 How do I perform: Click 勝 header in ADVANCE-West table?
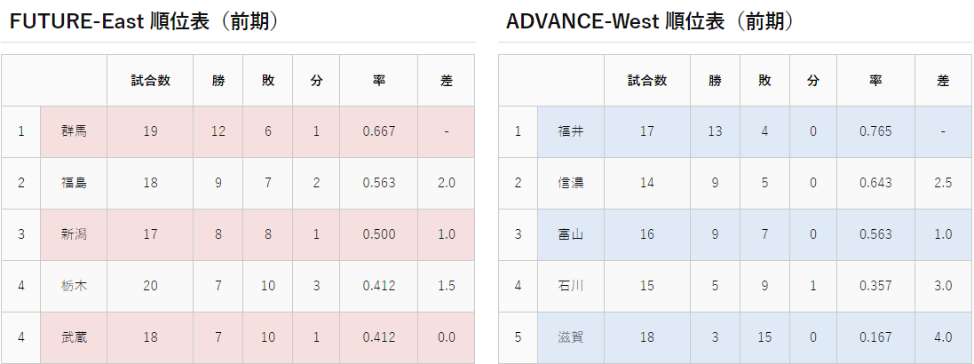(715, 81)
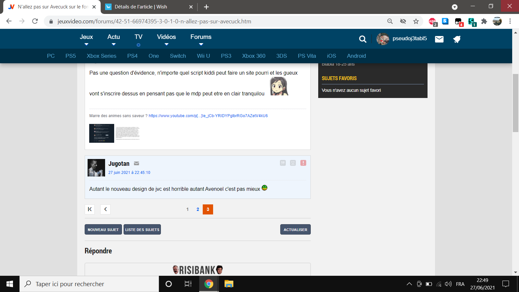Open Chrome from the Windows taskbar
This screenshot has height=292, width=519.
[209, 284]
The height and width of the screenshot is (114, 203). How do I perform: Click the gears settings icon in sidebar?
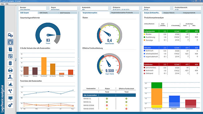tap(10, 105)
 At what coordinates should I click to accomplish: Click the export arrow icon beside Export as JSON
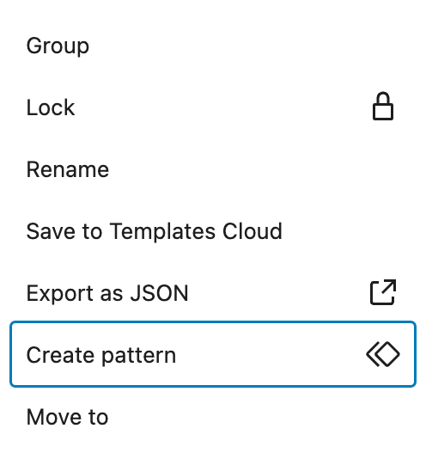pyautogui.click(x=383, y=292)
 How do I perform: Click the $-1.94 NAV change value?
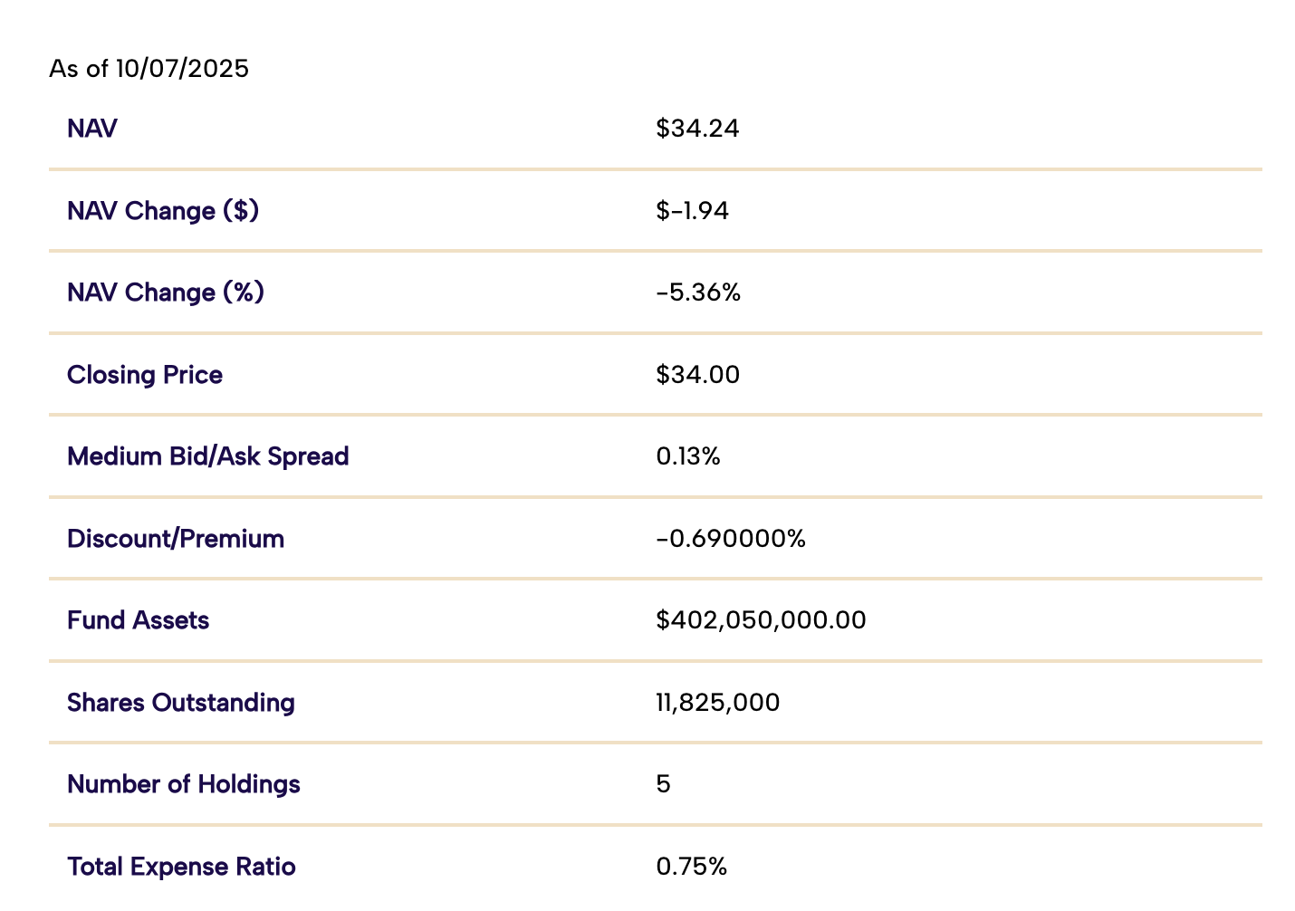tap(692, 211)
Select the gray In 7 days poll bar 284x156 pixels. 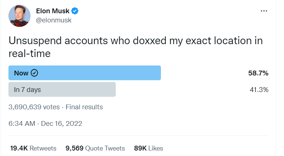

※

# YOUR OBJECTIVE
Could you restate exactly the lines from the line containing "The height and" through the end of the listing, both ends included and nothing else, leaving the images out?

# ANSWER FOR THE TASK
The height and width of the screenshot is (114, 203). How do I perform: Click the gears settings icon in sidebar?
tap(10, 105)
 At what coordinates should I click to accomplish: Click the export arrow icon beside Export as JSON
pyautogui.click(x=383, y=292)
 How do I perform: Click the $-1.94 NAV change value?
tap(692, 211)
Select the gray In 7 days poll bar 284x156 pixels. 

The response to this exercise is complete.